Any industrial embroidery machine can embroider shoes, bags, and most do caps with no problem, the key to printing shoes, and backs is the hoop method. While you can hoop some bags its a pain, and you cannot hoop shoes, I once said when I ran the Embroidery Network that if you could hoop it, you could embroider it. 

I recommend Hooptech clamps, they make clamps for shoes, gloves, pockets and various hat location including the sides, and back of hats, These clamps work best on single head industrial machines and they are worth their weight in gold.


----------



## staright (Aug 8, 2013)

Thank you for your response!


----------



## mirrabellam (Jul 29, 2021)

Hey, I don't know about a machine like that. To be honest, I know some friends that would need this. I have heard that they have damaged their shoes and would like to restore it. I think that it can be claimed a way to restore footwear. Nevertheless, if we discuss about me here, I am more of a person who verifies the shoes ten times before purchasing it. A good tool for me is [Link to a commercial abrasion machine removed] this testing machine. It shows how resistant the shoes I am going to buy are and this helps me understand whether I want those shoes or nah.


----------



## tshirtjunction (Feb 25, 2019)

mirrabellam said:


> Hey, I don't know about a machine like that. To be honest, I know some friends that would need this. I have heard that they have damaged their shoes and would like to restore it. I think that it can be claimed a way to restore footwear.


I have embroidered everything from Toilet paper to carpet, shoes included, depending on your industrial machine you can purchase hoops specially designed for shoes. I use a Tajima TMEX c1501 which is about 20 years old. I am not affiliated with the company nor do I get any kickbacks but what I use for hooping specialty items is the following;

Hooptech products. Embroidery Machine Accessories > HoopTech Products

I have their strap clamp, shoe clamp, their ICT Clamp setup. for back and side of the hats. 

Frank Prokator
Tshirt Junction


----------



## ReiQ (Apr 26, 2021)

mirrabellam said:


> Hey, I don't know about a machine like that. To be honest, I know some friends that would need this. I have heard that they have damaged their shoes and would like to restore it. I think that it can be claimed a way to restore footwear. Nevertheless, if we discuss about me here, I am more of a person who verifies the shoes ten times before purchasing it. A good tool for me is [Link to a commercial abrasion machine removed] this testing machine. It shows how resistant the shoes I am going to buy are and this helps me understand whether I want those shoes or nah.

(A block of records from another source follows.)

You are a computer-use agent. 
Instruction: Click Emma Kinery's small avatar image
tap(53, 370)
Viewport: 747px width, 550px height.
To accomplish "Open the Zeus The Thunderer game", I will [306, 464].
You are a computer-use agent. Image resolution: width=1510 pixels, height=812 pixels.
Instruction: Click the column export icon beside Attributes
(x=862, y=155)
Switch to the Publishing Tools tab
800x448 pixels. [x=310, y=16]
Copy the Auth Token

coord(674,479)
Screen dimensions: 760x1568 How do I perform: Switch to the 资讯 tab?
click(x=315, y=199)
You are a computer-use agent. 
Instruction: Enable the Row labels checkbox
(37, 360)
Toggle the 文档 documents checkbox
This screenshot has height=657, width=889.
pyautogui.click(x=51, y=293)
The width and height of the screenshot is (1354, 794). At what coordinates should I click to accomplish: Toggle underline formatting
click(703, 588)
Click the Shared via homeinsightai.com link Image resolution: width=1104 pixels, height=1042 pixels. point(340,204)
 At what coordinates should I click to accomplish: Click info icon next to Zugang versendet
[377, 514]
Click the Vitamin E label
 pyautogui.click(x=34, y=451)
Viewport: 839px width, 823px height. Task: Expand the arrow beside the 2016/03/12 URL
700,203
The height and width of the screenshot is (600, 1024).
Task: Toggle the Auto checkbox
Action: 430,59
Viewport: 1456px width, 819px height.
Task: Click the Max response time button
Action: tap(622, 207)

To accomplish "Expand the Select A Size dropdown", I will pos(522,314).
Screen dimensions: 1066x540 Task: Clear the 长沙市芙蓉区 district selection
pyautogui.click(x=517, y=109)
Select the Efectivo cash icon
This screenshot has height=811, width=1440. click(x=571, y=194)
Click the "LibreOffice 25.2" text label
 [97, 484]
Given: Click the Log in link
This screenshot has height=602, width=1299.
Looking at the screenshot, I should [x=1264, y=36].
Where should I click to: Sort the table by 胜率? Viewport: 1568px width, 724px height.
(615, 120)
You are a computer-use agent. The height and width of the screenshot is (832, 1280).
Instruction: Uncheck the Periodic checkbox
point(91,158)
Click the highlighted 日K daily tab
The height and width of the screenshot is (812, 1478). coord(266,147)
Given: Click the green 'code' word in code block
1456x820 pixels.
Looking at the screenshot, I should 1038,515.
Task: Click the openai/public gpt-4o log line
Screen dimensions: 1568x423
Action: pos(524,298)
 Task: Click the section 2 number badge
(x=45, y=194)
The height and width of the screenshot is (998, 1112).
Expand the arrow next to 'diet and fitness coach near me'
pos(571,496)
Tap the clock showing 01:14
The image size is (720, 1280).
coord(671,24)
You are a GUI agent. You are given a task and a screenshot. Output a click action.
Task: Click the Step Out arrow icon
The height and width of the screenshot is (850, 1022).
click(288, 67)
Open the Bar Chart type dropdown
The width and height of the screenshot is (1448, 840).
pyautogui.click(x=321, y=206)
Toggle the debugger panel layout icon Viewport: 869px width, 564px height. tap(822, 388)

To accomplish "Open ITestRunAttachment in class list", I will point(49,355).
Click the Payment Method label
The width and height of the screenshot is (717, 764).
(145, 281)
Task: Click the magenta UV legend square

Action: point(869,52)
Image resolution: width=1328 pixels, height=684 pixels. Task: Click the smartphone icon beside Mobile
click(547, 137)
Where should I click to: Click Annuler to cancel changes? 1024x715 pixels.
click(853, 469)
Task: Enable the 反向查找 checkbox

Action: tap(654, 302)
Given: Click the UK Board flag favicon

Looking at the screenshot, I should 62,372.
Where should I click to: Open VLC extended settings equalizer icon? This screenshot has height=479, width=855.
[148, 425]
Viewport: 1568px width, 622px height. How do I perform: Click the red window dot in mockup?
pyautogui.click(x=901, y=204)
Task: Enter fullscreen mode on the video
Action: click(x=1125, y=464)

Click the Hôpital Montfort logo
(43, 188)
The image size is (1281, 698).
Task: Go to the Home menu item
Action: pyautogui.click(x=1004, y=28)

I wish someone else could send me his opinion


----------



## splathead (Dec 4, 2005)

mirrabellam said:


> Hey, I don't know about a machine like that. To be honest, I know some friends that would need this. I have heard that they have damaged their shoes and would like to restore it. I think that it can be claimed a way to restore footwear. Nevertheless, if we discuss about me here, I am more of a person who verifies the shoes ten times before purchasing it. A good tool for me is [Link to a commercial abrasion machine removed] this testing machine. It shows how resistant the shoes I am going to buy are and this helps me understand whether I want those shoes or nah.


Let me get this straight. You carry this machine into shoe stores and they let you basically sandpaper new shoes before you decide to buy them? 🤣


----------



## djque (Feb 5, 2013)

I use my ricoma to do shoes with the robo frame. It might not be the best machine but it's made me thousands of dollars. Matter fact I'm about to run hats on it in a few.


----------